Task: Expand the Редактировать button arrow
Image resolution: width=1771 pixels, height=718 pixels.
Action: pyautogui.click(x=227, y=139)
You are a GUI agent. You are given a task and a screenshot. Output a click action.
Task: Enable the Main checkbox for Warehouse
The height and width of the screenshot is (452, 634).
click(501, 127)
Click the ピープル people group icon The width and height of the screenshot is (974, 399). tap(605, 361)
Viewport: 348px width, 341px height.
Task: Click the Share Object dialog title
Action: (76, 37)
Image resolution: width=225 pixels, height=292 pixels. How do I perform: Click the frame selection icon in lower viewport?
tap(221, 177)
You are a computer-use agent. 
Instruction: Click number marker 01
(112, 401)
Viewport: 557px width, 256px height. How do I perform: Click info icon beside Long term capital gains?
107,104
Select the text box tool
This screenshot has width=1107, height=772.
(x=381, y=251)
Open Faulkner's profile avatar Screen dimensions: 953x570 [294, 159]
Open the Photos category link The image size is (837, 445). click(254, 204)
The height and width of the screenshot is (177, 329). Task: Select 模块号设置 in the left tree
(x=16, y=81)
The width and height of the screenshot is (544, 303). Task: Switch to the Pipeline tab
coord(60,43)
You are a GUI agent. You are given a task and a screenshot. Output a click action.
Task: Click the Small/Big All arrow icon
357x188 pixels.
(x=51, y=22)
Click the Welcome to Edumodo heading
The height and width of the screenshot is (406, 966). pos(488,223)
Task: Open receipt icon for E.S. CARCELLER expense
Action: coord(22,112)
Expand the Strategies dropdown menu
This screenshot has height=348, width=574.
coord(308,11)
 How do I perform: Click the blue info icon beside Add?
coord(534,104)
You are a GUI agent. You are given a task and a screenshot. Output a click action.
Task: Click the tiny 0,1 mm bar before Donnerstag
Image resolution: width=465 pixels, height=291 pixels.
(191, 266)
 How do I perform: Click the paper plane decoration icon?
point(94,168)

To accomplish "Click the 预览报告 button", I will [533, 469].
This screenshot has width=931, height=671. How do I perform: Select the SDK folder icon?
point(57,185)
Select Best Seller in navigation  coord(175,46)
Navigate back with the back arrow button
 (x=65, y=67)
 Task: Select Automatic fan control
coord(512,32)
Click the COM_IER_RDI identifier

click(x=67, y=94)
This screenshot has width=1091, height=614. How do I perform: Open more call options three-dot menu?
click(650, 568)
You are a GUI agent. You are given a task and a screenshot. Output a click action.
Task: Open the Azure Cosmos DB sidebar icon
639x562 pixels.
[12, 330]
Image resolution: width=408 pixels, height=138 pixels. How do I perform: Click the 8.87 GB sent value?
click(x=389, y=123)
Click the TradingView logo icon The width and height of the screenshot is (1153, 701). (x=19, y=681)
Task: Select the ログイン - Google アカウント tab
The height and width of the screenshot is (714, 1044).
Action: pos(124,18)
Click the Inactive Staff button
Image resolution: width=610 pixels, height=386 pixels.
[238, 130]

## PROBLEM REQUIREMENTS
From the data above, copy each line that has the string "Expand".

## TASK RESPONSE
Task: Expand the Редактировать button arrow
Expand the Strategies dropdown menu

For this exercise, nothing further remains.